Algal biomass assimilation and sedimentation were probably the main mechanisms for nitrogen removal.

  • Transformation of Dissolved Organic Matter (DOM)
    The purpose of the study was to develop a better understanding of the nature and transformation dynamics of DOM in treatment wetlands. Many factors, including operating conditions and climate, play a role in transformation. In the climates such as that found in the Hemet/San Jacinto area, evapotranspiration and water loss result in an increase of DOM. Further research is necessary to understand the relation between DOM transformation in treatment wetlands and wetland operational conditions. Data does not give an indication whether wetlands reduce THM precursors.

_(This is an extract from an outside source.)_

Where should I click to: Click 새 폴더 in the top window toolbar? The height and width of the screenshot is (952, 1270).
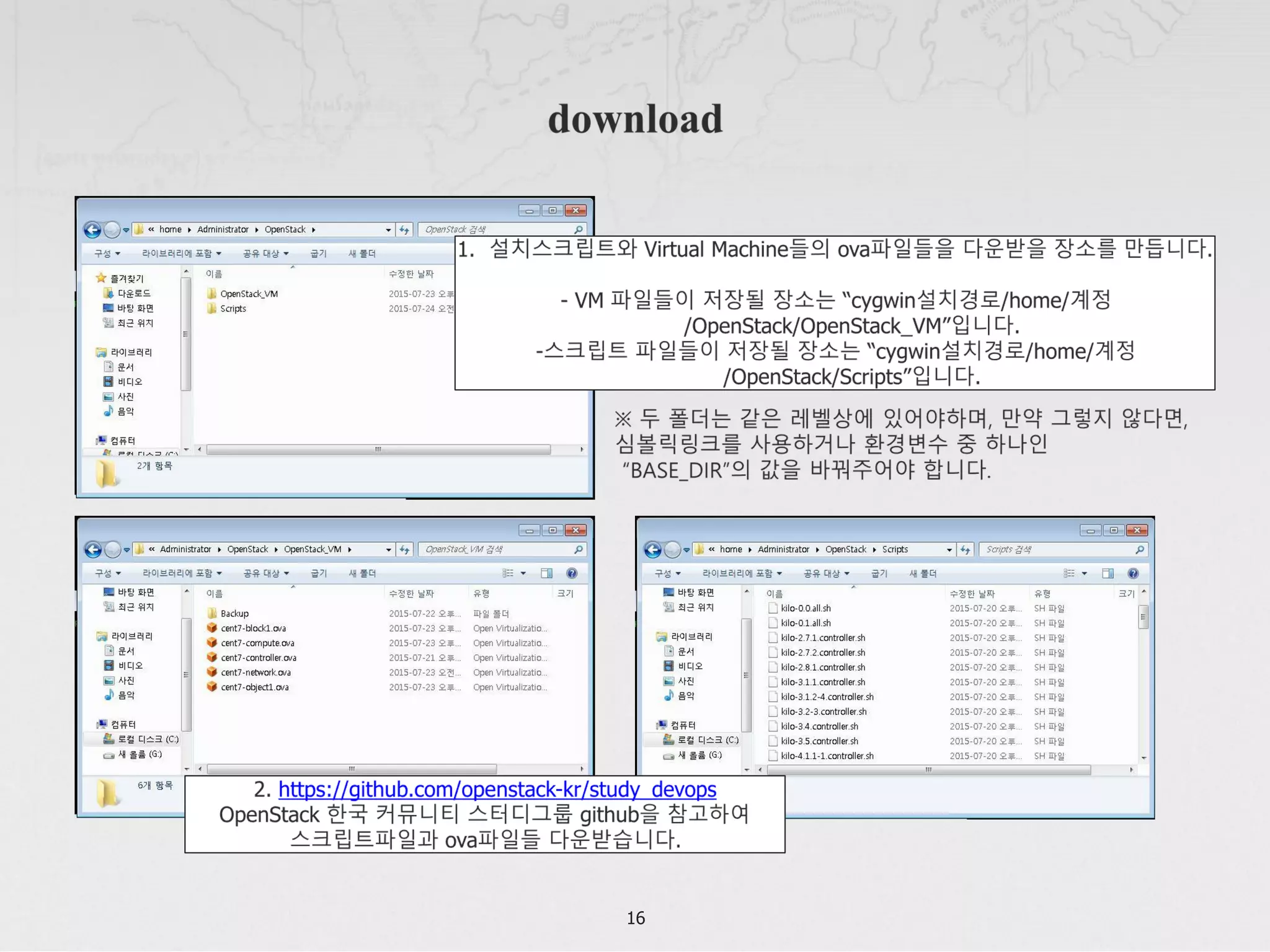click(x=362, y=253)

  • Demo Wetlands Toxicity Characterization
    Tests showed toxicity at the wetlands inlets to all species tested; no toxicity to any organism exposed in the outlets.
  • Amoxicillin in Waste Water
    Man and animals contribute antibiotics into the water stream leading to eco-system disruption and development of antibiotic-resistant bacteria. This study attempted to trace amoxicillin in wastewater. Concentration levels were found to be in parts per billion or less; concentration methods need to be devised.